* _Your assignment_
Your copy starts at the line containing "The image size" and ends at the last line below. Copy exactly, without pictures.

[Stored data]
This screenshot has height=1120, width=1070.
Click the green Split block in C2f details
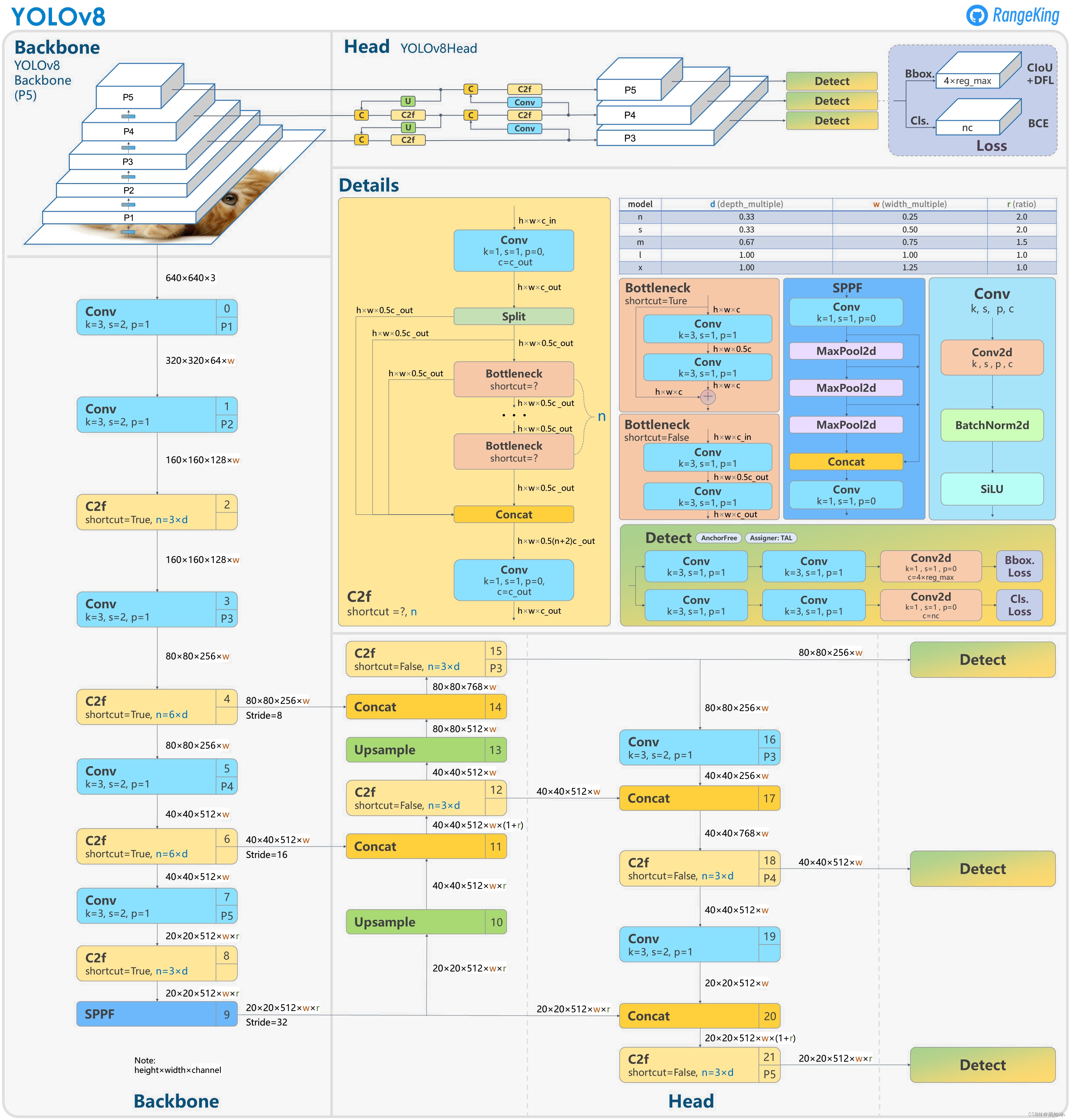513,316
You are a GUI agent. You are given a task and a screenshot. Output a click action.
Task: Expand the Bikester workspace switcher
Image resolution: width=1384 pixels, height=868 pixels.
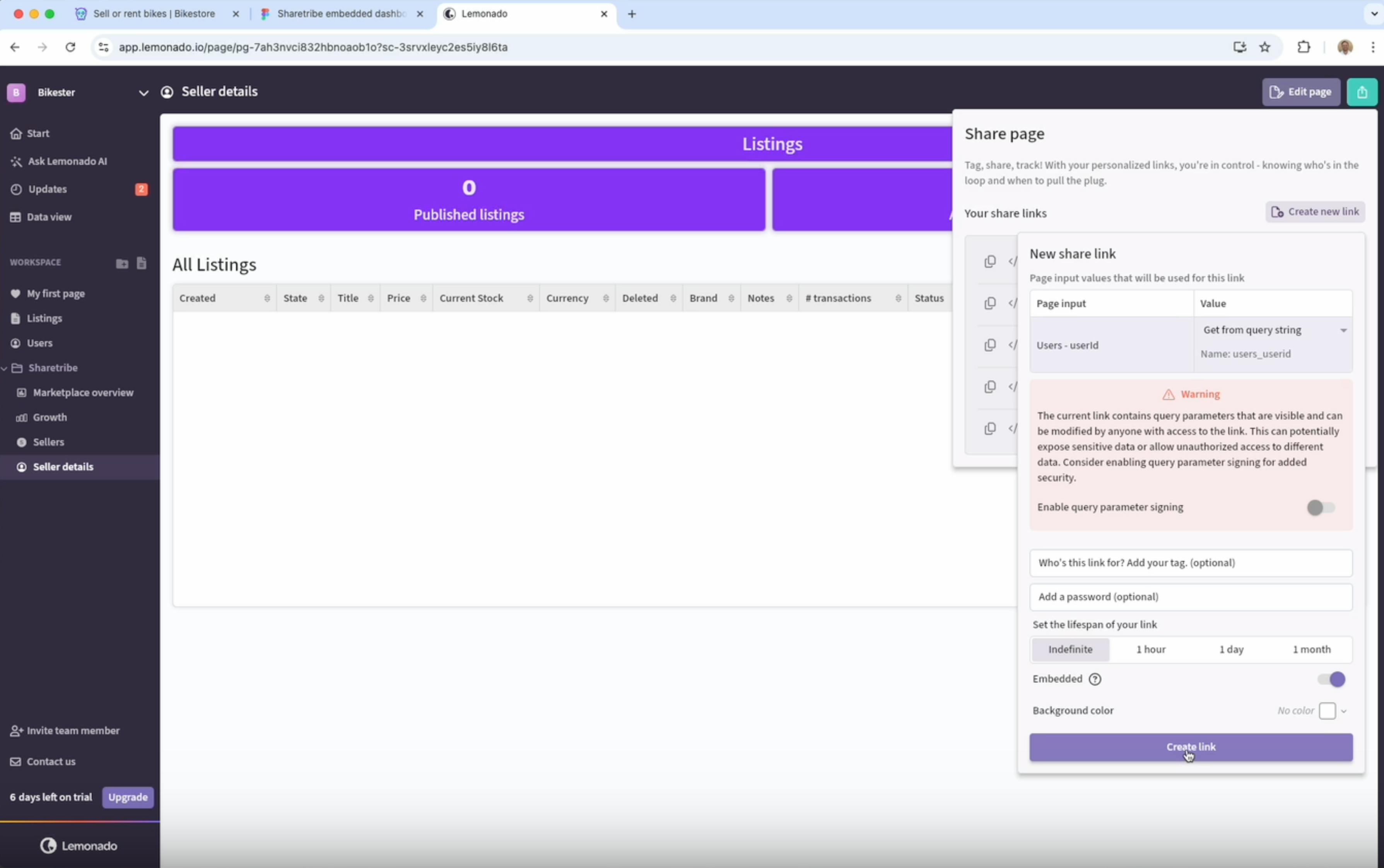(x=143, y=93)
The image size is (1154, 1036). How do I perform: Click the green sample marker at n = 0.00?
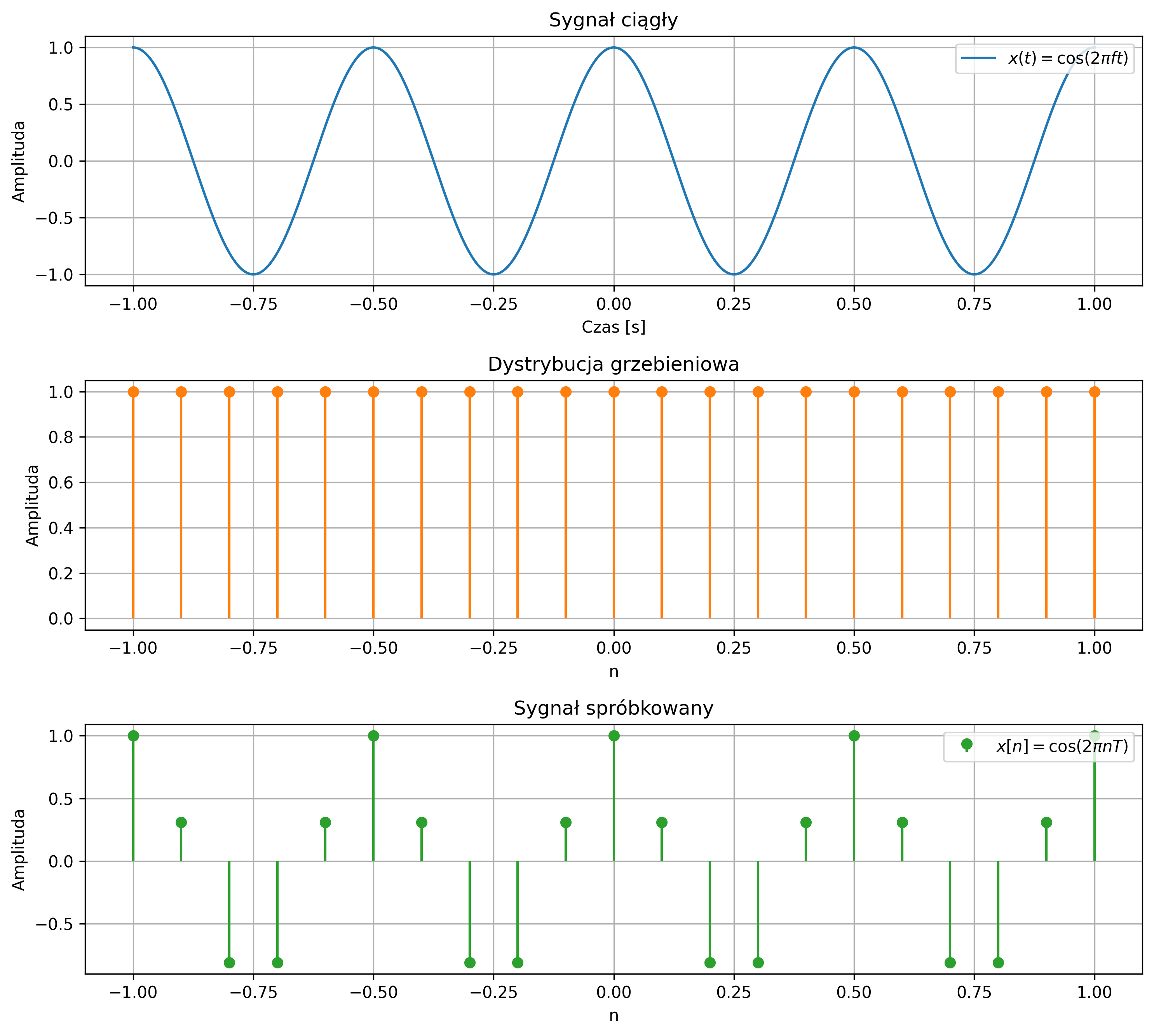point(614,736)
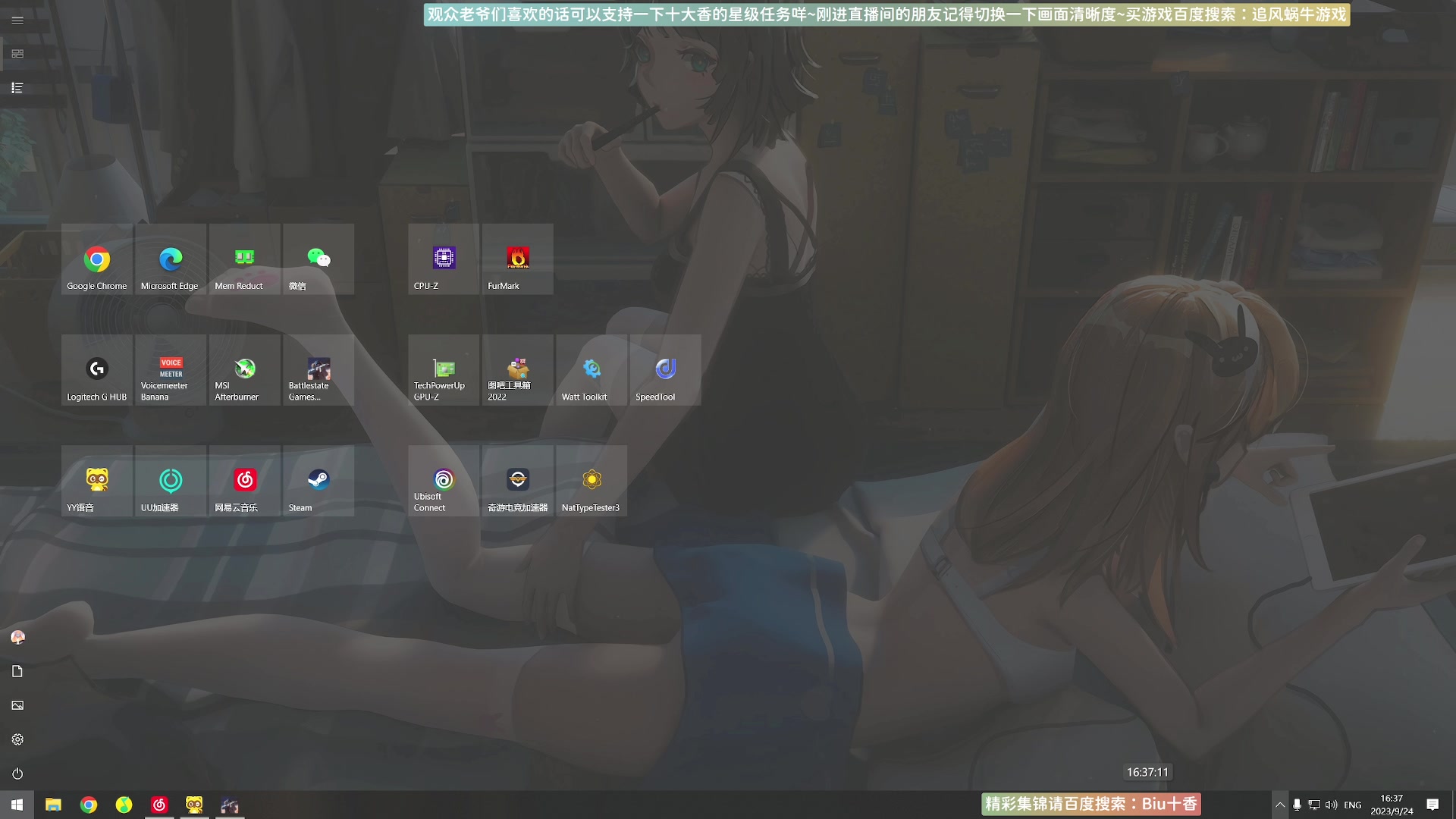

* _Answer space_
The image size is (1154, 1036). How do I perform: Click the green sample marker at n = 0.00?
point(614,736)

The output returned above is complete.